American chipset maker Qualcomm has the locus standi to request the detention of legal representatives of four Apple subsidiaries in China, claimed Qualcomm’s lawyer.

Dec 26, 2018 by A. Alfaro
Qualcomm may request detention of Apple's legal representatives in China

On 30 November, the Fuzhou Intermediate People’s Court found Apple guilty of infringing on two Qualcomm patents and issued a preliminary injunction barring Apple from selling iPhone 6S, iPhone 6S Plus, iPhone 7, iPhone 7 Plus, iPhone 8, iPhone 8 Plus and iPhone X in China.

However, Apple continues to sell the iPhone models in question in China. Apple spokesman Josh Rosenstock called Qualcomm’s move desperate. The models are also available online in Apple’s electronic store, TMall and JD.com.

The feud between Qualcomm and Apple has taken a new turn with the ultimatum from the former’s lawyer. The four subsidiaries include Apple Computer Trading (Shanghai), Apple Electronics Products Commerce (Beijing), Apple Computer Trading(Shanghai)and Apple Electronics Products Commerce (Beijing).

“Given that Apple continues to sell those products, Qualcomm has already requested to the court the enforcement of the ban. We are confident the court will handle the case accordingly”, said Qualcomm’s lawyer Jiang Hongyi.
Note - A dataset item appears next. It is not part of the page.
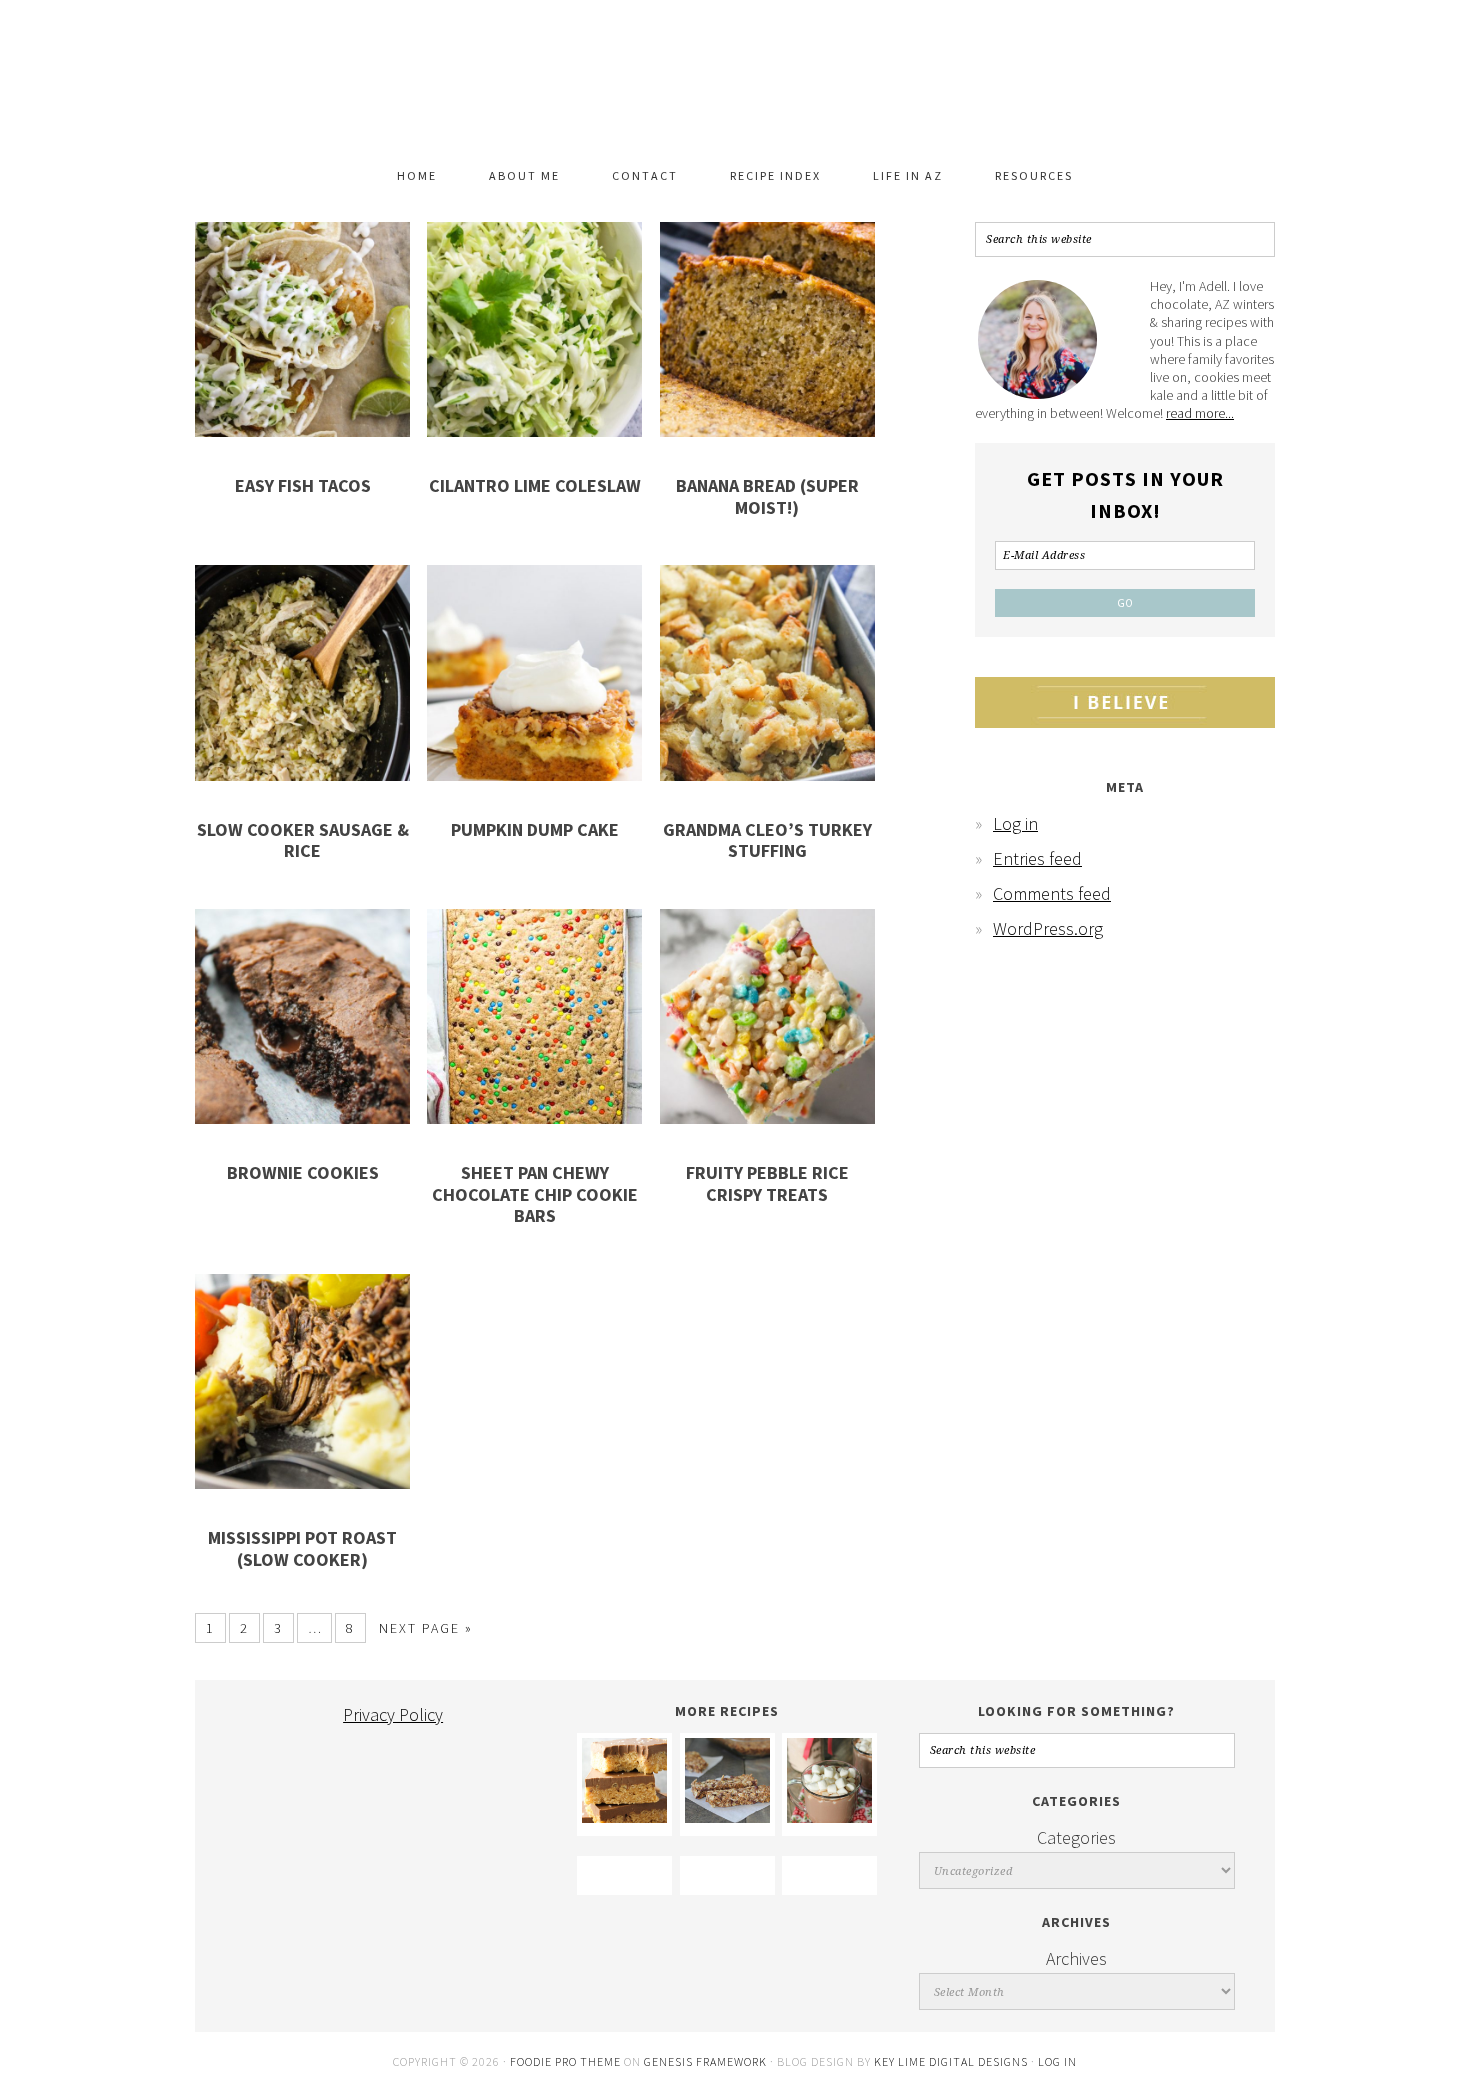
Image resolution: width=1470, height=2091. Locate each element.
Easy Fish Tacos (303, 485)
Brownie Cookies (303, 1172)
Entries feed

Business media Cailianshe claimed to have an audio recording of the lawyer discussing the possibility of “requesting the detention of the legal representatives of those companies that refuse to implement the court’s ruling”. It could mean hefty fines, detention and restriction of movement for the representatives of Apple subsidiaries.

Qualcomm has filed 24 patent infringement lawsuits against Apple in Beijing, Guangdong, Jiangsu, Fujian and Qingdao, said the lawyer. In some lawsuits, Qualcomm has included three new iPhone products namely iPhone XS, iPhone XS Max and iPhone XR.

The intellectual property tribunal of the Fuzhou Intermediate People’s Court, established in September 2017, oversees the hearings. The first intellectual property court in China was established in Beijing in 2014 followed by Shanghai, Guangzhou and Nanjing. The Supreme People’s Court sanctioned the establishment of six new intellectual property tribunals, including the one in Fuzhou, in August 2017. The courts handle cases involving patents, integrated circuits, designs, trade secrets, computer software etc.

Earlier, a German court issued a similar verdict against Apple. The court in Munich issued a sales ban after it found iPhone 7 and 8 models with Intel modems in violation of a Qualcomm patent. However, unlike in China, Apple temporarily stopped selling the contetious models.